═════ PASSAGE SHOWN ═════

The Snooker world has been rocked by the recent match-fixing controversy
surrounding Stephen Lee but has dealt with the matter strongly by imposing a 12 year ban on the former world number five, effectively ending his snooker career.

Many could argue that a lifetime ban should have been handed out to the player but in actual fact Lee will probably never return to the game of Snooker, particularly as his ban will end on his 50th birthday. The game is becoming more of a young mans game these days and Lee may never have the drive and ambition to return particularly against those players he has badly let down.

Sport in general must learn from these instances and ensure that punishments are severe enough to deter anybody from trying to repeat these acts of cheating. A zero tolerance across every sport is the only way to ensure this.

Is it possible for all sports to unite to form a strategy to counteract the cheats and develop common punishments?

Cheating in sport is not widespread and we must not believe that it is, otherwise our great sportsmen and women will see their huge achievements, through determination and commitment, being treated with scepticism by onlookers. The sport of cycling has been going through a huge challenge recently due to the Lance Armstrong affair as well as other instances. Supporters of the sport have felt a huge sense of disappointment and anger at the many revelations affecting their sport. Only now is the sport starting to recover, but make no mistake about it, they cannot afford another high profile cheating revelation.

Not many sports, if any, can say they are fully clean and rid of the cheats. It is impossible to say this. The next revelation is only around the corner. Cricket, football and horse racing have all hit the headlines in recent weeks which has undoubtedly damaged each sport to a certain extent.

One positive was the lack of drug cheats discovered in the London Olympics - a rare victory.

The main problem and the common denominator in all sports is money. Financial rewards are huge for these cheats and apparently out-way the punishments for some individuals. Even lifetime bans from a sport these people profess to love can appear to be worth the risk if the prize on offer is sufficiently tempting.

Not only have the sports been let down but what about the millions of supporters across the globe who feel betrayed from people they once believed were sporting icons. I for one read Lance Armstrong's brave fight against cancer and the battle he had to not only ride his bike again but also to be able to win the Tour De France. I truly believed this man was such a brave sportsman and became an admirer of him and his determination. This has been quickly erased.

═════

**APPLY WHAT YOU READ:**
1: In the article on cheating in sport, what punishment was imposed on Stephen Lee?
2: Condense the paragraph of the article on cheating in sport that begins "The main problem and the common denominator" into one or two sentences, keeping its main facts.
3: Repeat word for word the portion of the article on cheating in sport that starts at "Not many sports, if" and ends after "is sufficiently tempting.".

═════ DATA EXTRACTS ═════

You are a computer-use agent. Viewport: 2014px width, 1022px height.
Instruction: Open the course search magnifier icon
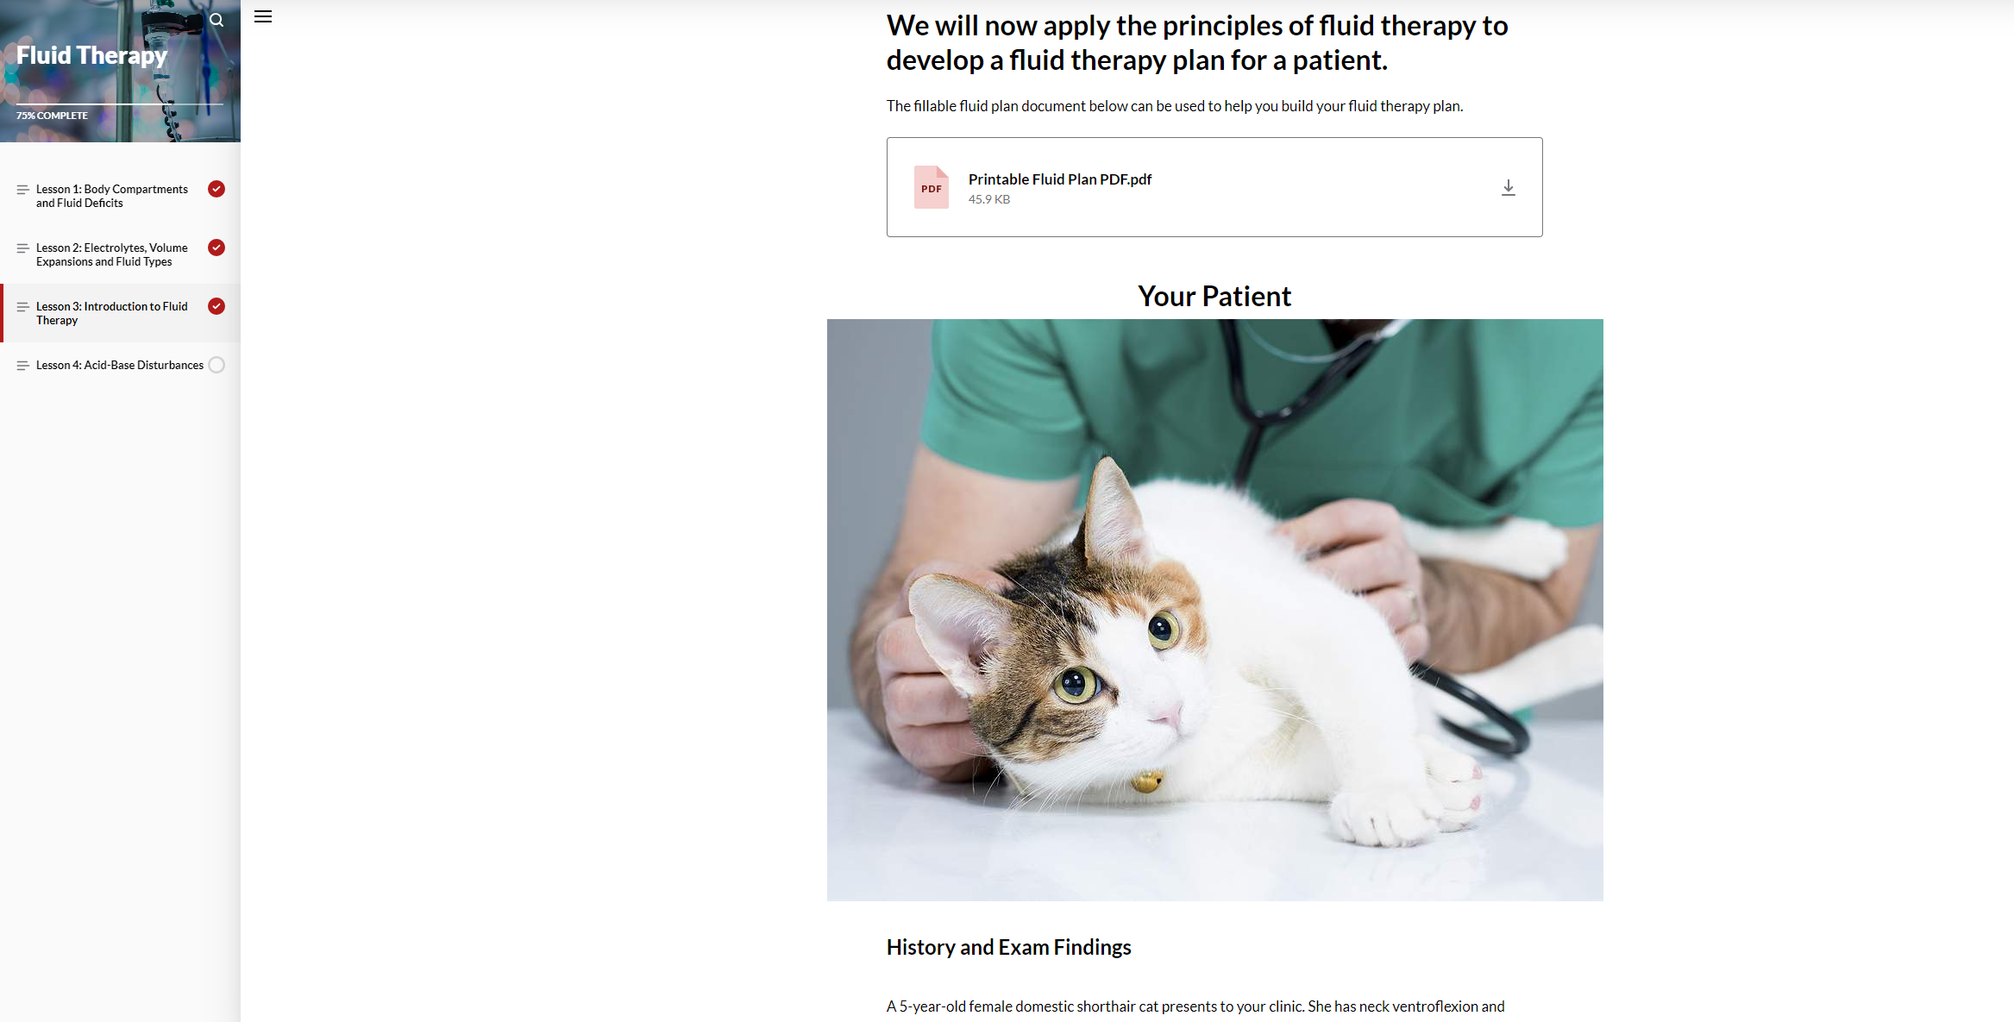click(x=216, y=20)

═════
═════ DATA EXTRACTS ═════

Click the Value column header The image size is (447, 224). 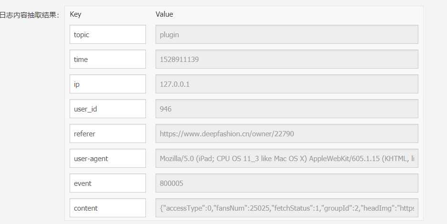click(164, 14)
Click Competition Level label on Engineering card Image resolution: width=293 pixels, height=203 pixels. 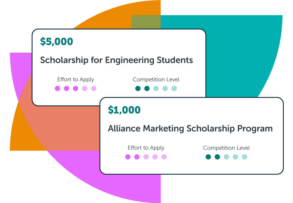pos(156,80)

═════

**RESPONSES IN ORDER:**
1: A 12-year ban

2: Money is the common problem in all sports: for some cheats, the huge financial rewards outweigh the punishments. Even a lifetime ban from a sport they claim to love can seem worth the risk if the prize is tempting enough.

3:
Not many sports, if any, can say they are fully clean and rid of the cheats. It is impossible to say this. The next revelation is only around the corner. Cricket, football and horse racing have all hit the headlines in recent weeks which has undoubtedly damaged each sport to a certain extent.

One positive was the lack of drug cheats discovered in the London Olympics - a rare victory.

The main problem and the common denominator in all sports is money. Financial rewards are huge for these cheats and apparently out-way the punishments for some individuals. Even lifetime bans from a sport these people profess to love can appear to be worth the risk if the prize on offer is sufficiently tempting.